We know the cost of living is rocketing, but it is not quite as bad as David Cameron and Boris Johnson appear to think even though they might be accused of being responsible for it.

Both have been caught out by the oldest trick in the book, whether they know the price of ordinary items of shopping. And both wildly over compensated.

During an interview on BBC's Newsnight, Boris told Jeremy Paxman he thought a pint of milk was 80p, when it is closer to 40p, and declared: "Well there you go, I don't know how much a pint of milk costs. So what?'

Then Cameron told an LBC radio presenter he believed a loaf of value bread was "north of" £1, when it is 47p.

But in the best tradition of when you are in a hole keep on digging, the man Labour loves to portray as out of touch suggested he could be forgiven for not knowing because he has a bread maker. Obviously.

He added: "A little plug made for the flour made in my constituency, the Cotswold Crunch, you get some of that beautifully milled in the Cotswolds. You pop that in your bread maker. You can set the timer overnight so when you wake up there's this wonderful smell wafting through your kitchen."

I didn't know Agas had timers, or am I assuming too much.

Frank advice

What do Mental Patient and Psycho Ward patient have in common with David Cameron and Eric Pickles - and it's probably not what you think.

The answer is, they have all fallen foul of mental health lobbyists.

The two Halloween costumes caused a stir when they appeared for sale at supermarkets and have since been withdrawn with profuse apologies.

Then just as the Tory conference kicked off, it emerged communities secretary Pickles, who could make a pretty good Halloween costume in his own right, told a survivor of alleged child abuse to "adjust your medication" when she accused him of ignoring her at a meeting last month.

Unfortunately for him, Teresa Cooper, who claims she was drugged as a teenager at the Kendall House care home, Kent in the 70s and 80s, recorded the conversation.

When she visited Pickles as a constituent and challenged him over lack of action on the case, he snapped back: "just, adjust your medication".

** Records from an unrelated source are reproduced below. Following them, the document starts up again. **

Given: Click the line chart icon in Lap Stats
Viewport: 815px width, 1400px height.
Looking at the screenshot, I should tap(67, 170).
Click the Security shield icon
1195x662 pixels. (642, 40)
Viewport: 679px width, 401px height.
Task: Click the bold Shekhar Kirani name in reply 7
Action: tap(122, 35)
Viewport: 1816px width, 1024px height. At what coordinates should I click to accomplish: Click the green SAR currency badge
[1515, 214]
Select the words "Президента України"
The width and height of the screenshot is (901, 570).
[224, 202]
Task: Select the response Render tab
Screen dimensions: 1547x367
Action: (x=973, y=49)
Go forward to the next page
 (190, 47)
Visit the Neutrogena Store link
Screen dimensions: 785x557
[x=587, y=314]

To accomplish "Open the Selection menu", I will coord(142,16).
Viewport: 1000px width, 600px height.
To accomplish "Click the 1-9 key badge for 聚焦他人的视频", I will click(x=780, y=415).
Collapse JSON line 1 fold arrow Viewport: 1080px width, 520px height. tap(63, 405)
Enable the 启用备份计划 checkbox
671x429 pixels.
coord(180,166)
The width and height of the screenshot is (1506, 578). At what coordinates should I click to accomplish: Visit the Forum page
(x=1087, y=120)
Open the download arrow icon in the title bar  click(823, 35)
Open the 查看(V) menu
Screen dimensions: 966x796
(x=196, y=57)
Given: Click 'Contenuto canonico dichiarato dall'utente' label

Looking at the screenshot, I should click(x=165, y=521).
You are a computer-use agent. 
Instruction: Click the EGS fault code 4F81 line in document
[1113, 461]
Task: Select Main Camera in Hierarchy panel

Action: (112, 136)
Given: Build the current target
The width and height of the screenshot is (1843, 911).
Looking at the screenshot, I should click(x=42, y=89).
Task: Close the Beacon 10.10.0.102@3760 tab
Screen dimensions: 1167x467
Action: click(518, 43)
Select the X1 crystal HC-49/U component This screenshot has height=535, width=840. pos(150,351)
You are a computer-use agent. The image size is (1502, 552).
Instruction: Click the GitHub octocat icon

Mr Pickles said: "It was never my intention to insult Teresa Cooper. I was giving her a frank piece of advice in private."

Sounds like it is Mr Pickles who needs some frank advice.

Cameron's nuts

Meanwhile the Prime Minister blundered into similar territory when he branded Ed Miliband's energy freeze policy "nuts", in an interview in which he also said some green activists were: "slightly away with the fairies".

When pressed to repeat "nuts" on the opening day of the Tory conference, he reluctantly agreed but said: "I don't want to get into a huge argument with the mental health lobby."

He may well have a point. The current champion for the Time to Change mental health campaign group, is former Blair spin doctor Alastair Campbell who is not known for letting such things lie.

Stolen sweets

Why did Work and Pensions Secretary Iain Duncan Smith look so glum during Chancellor George Osborne's speech at the Tory conference?

When Osborne praised IDS' welfare reforms the cameras cut to the man himself who failed to raise a smile but looked like someone had just stolen his bag of sweets.

Perhaps it is because Osborne had done just that, by making the latest announcement on welfare - the planned Workfare scheme - himself rather than leaving it to the man who is responsible for it.

Or perhaps it was because a new book had claimed Osborne described IDS as "not clever enough".

Too good to be true

Meanwhile there are some spoofs that are so believable it is impossible to tell they are not the real thing. And IDS seems to have more than his fair share of them.

As the huge anti-cuts march descended on the Tory conference on its opening day one tweet, allegedly from IDS, popped up declaring: "we've stopped them getting inside by writing 'Job Centre' on all the doors".